One thousand acres of ground are in cultivation on the public account, of which 800 are in maize, the rest in wheat and barley, at Parrarnatta and a new settlement formed about three miles to the westward of Parramatta, and to which I have given the name of loon-gab-be, a name by which the natives distinguish the spot. The soil is good, and in the neighbourhood of this place there are several thousand acres of exceeding good ground. The quantity of ground in cultivation by the settlers is 416 acres, and they have 97 acres more ground cleared of timber. By the land in cultivation some judgment may be formed as to the corn, which may next year be carried into the store towards the support of the colony. And I flatter myself that the time now approaches in which this country will be able to supply its inhabitants with grain; but no dependance must be placed on a crop while it is in the ground, consequently regular supplies of flour, &c., from Europe will be necessary until there is sufficient quantity in store to serve the colony for one year at least. The grub, as in all new grounds, is very destructive. The crop may fail from a dry season, or be lost from fire or other accidents, and to which it may naturally be supposed the crops in this country are more exposed than in Europe.

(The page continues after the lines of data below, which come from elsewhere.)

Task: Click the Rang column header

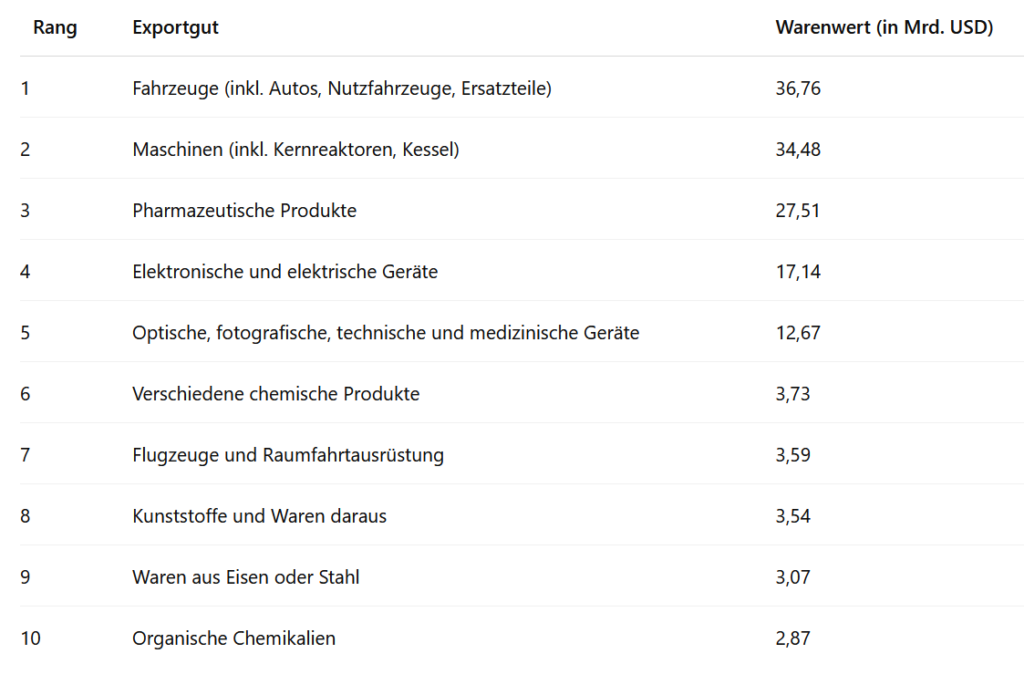Action: (x=55, y=27)
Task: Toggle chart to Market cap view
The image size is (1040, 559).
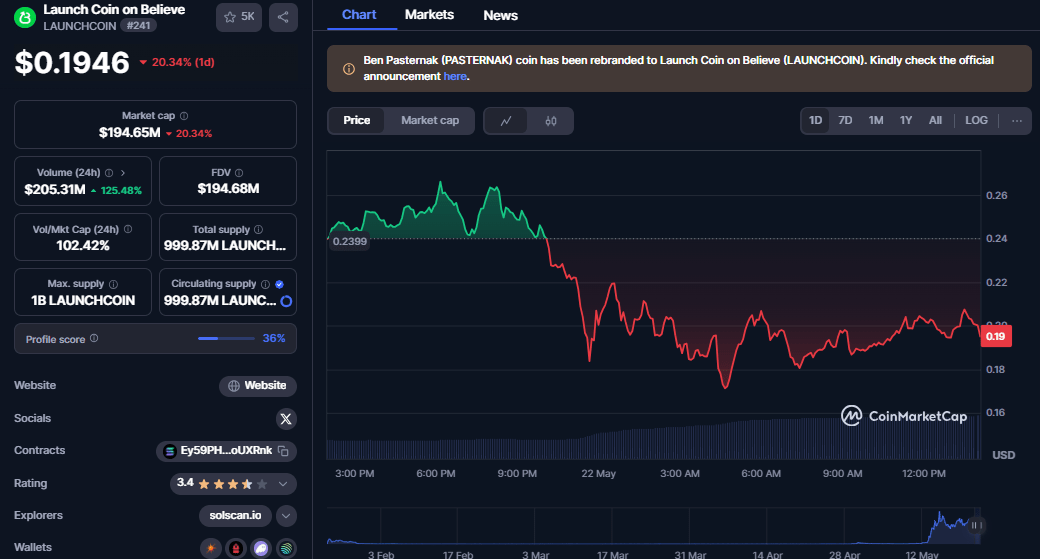Action: 430,121
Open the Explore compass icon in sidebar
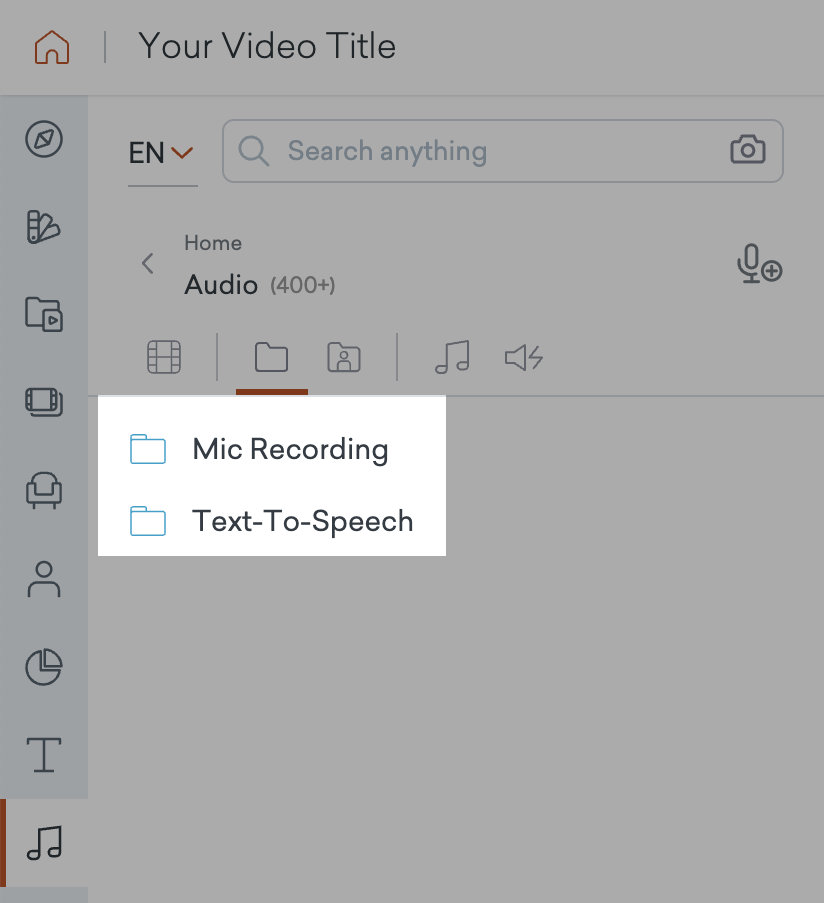 [x=44, y=139]
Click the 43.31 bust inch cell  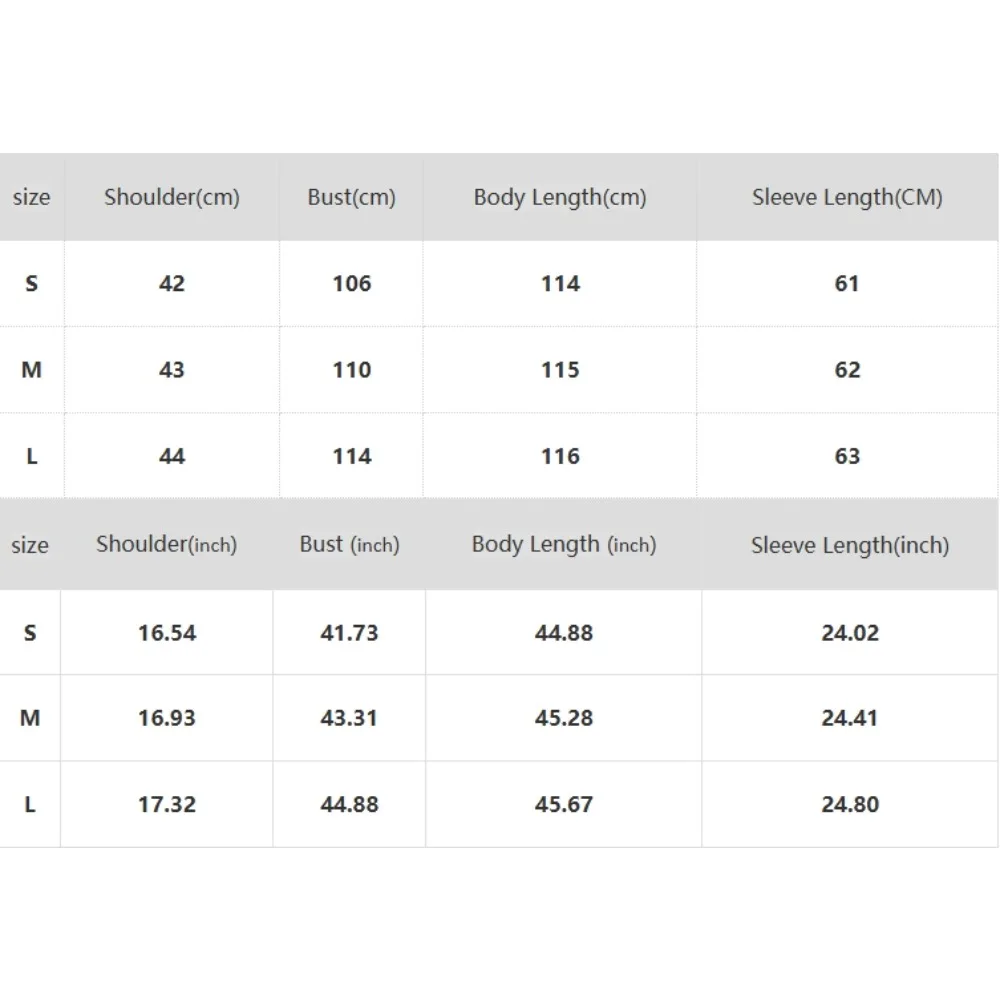349,718
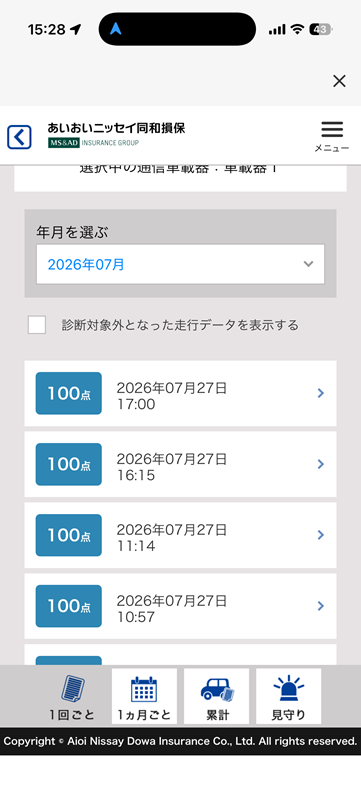Expand the 17:00 trip entry chevron
The height and width of the screenshot is (786, 361).
click(321, 394)
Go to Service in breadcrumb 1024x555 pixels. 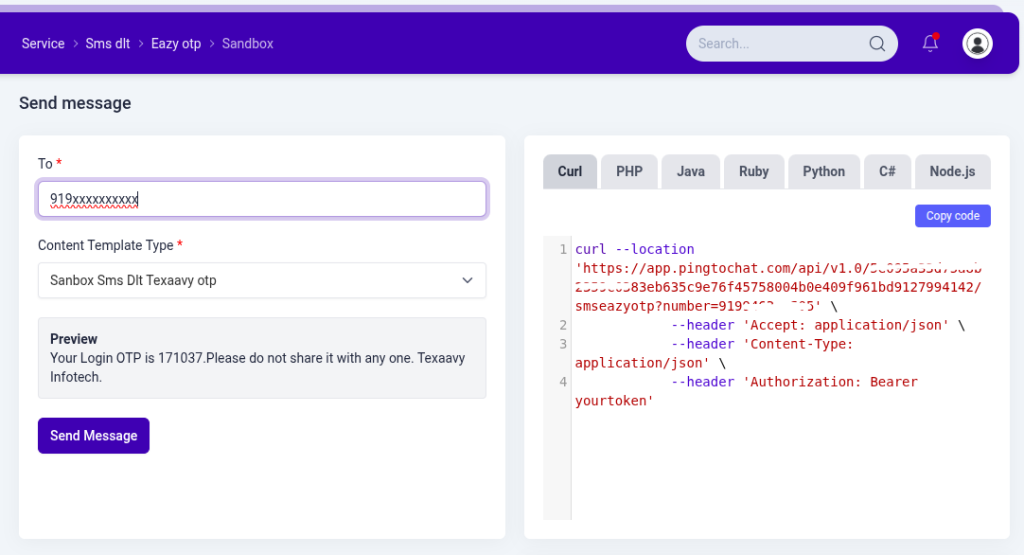click(43, 43)
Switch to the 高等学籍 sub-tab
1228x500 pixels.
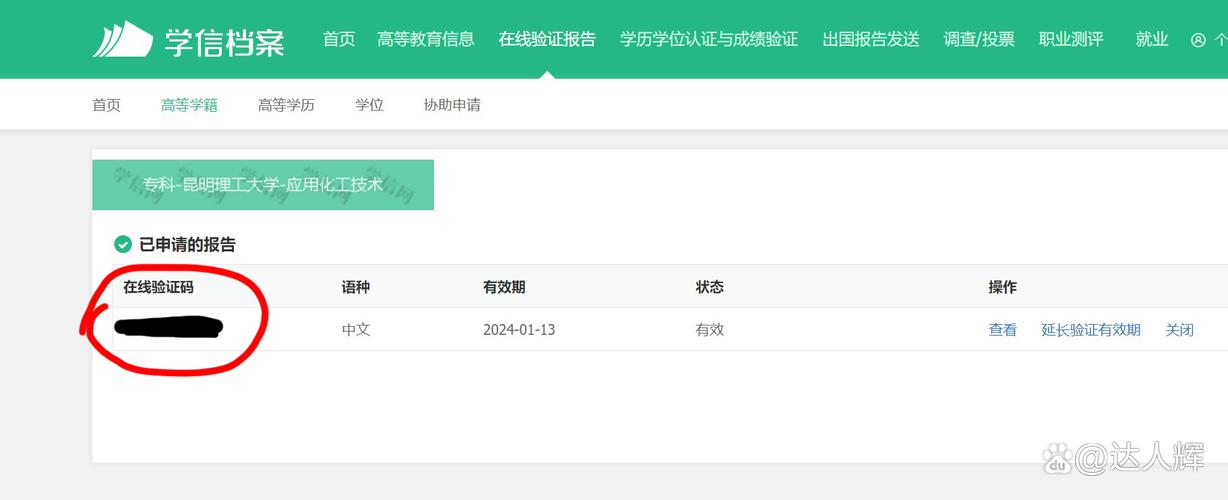189,105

My letters by the Supply, Gorgon, and Pitt will have shewn that I look to England for the necessary supplies, of which we still stand in great need, and which I doubt not are now on their passage; but the great length of time in which this colony has remained in its present state takes away hope from many, and the consequences must be obvious. It has, sir, been my fate to point out wants from year to year; it has been a duty the severest I have ever experienced. Did those wants only respect myself or a few individuals I should be silent; but here are numbers who bear them badly; nor has the colony suffered more from wanting what we have not received than from the supplies we have received not arriving in time. [63] 
If people for superintendents of such descriptions as have been pointed out can be found they will be very useful. Of those which have already been received, one is become a settler, and is doing well; a second has been discharged as useless in every respect; and a third, who can be well spared, will be discharged, as wishing to become a settler.